Leo came up behind me and put his hand on my shoulder.
‘I’m sorry, Mary. I’d rather you hadn’t discovered the news that way.’
‘What, in public? It’s rather fitting, isn’t it? At least there was a smaller audience for my humiliation this time.’
My stupid, weak heart ached a little at the misery on Leo’s face when he sat down, but I ignored it. Last night I had grieved. This morning I was furious.
‘Who proposed? Did you do it? Was it the proper bended-knee affair?’
‘No. Clark proposed.’
That softened me, slightly. An image of Leo on his knees had tortured me all night. The image was drawn from imagination, not memory. His proposal to me had been a rushed question, blurted out in Audrey’s back garden, several weeks after he had returned from Oxford after completing his degree. He had been acting so strangely that it was a relief when he proposed rather than dumped me, and I hadn’t given a thoug
ht to the mechanics of it. I hadn’t realised I missed the huge, romantic gesture until I had pictured him offering it to someone else.
‘And have you set a date?’
‘Probably September, so there’s time for a honeymoon before term starts.’
‘Honeymoon?’ Another image I would much rather not have in my head. ‘Presumably something more exciting than a B&B in Llandudno?’
‘We had a special time in that B&B. I wouldn’t change it. I have no regrets about a moment of our time together.’
‘Then why end it? If it was so special, why aren’t we still together?’
‘Clark.’ He lifted his hands from the table, empty of words for once, a circumstance so unusual that it spoke more powerfully than anything he might have said.
‘And you couldn’t have resisted? For the children? For me?’
‘I tried. But things have seemed different ever since I turned forty. I may be halfway through my time. I couldn’t continue denying who and what I am.’
‘I see. That was quite some birthday present you gave yourself, wasn’t it? Licence to do exactly what you wanted. Will you be so generous when it’s my fortieth?’
Leo reached across the table and held my hand.
‘You have benefitted already, can’t you see? When did you ever challenge me like this when we were married? You only ever gave me half of yourself, as if you switched off a whole aspect of your character – your essential spark – when you entered this house. Did you truly believe I would have loved you less if you had disagreed with me sometimes?’

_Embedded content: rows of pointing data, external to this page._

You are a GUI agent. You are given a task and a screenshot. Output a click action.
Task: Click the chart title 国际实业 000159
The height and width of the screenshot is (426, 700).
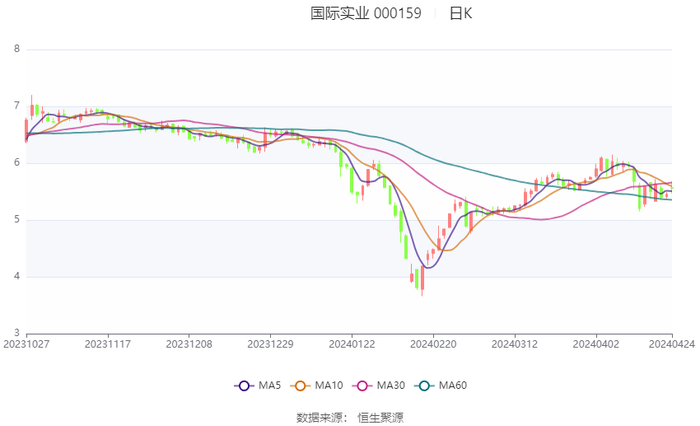[x=366, y=14]
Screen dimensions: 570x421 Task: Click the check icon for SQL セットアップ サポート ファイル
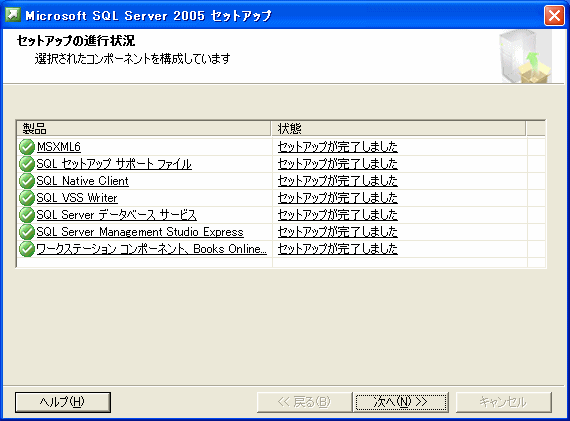click(x=27, y=164)
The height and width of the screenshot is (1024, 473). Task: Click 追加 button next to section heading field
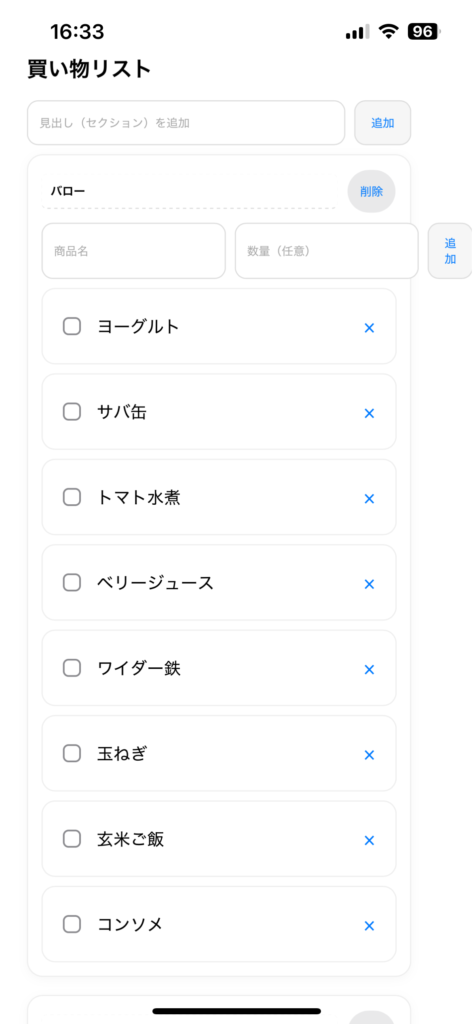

‘My dad …’ I began, but Leo interrupted.
‘I know. You blame Irene for driving him away. But nothing she did should have driven him away from you. If you hadn’t been so reasonable, I would have fought to my bones to see Jonas and Ava. Either he was a weak man, and didn’t deserve you, or there was more to his disappearance than you know.’
It was too much to absorb today. I had spent so many years loving Leo and resenting Mum, that I struggled to acknowledge that they were neither so good nor so bad as I had believed them. Leo rubbed his finger along the space where my ring had been until a few hours ago.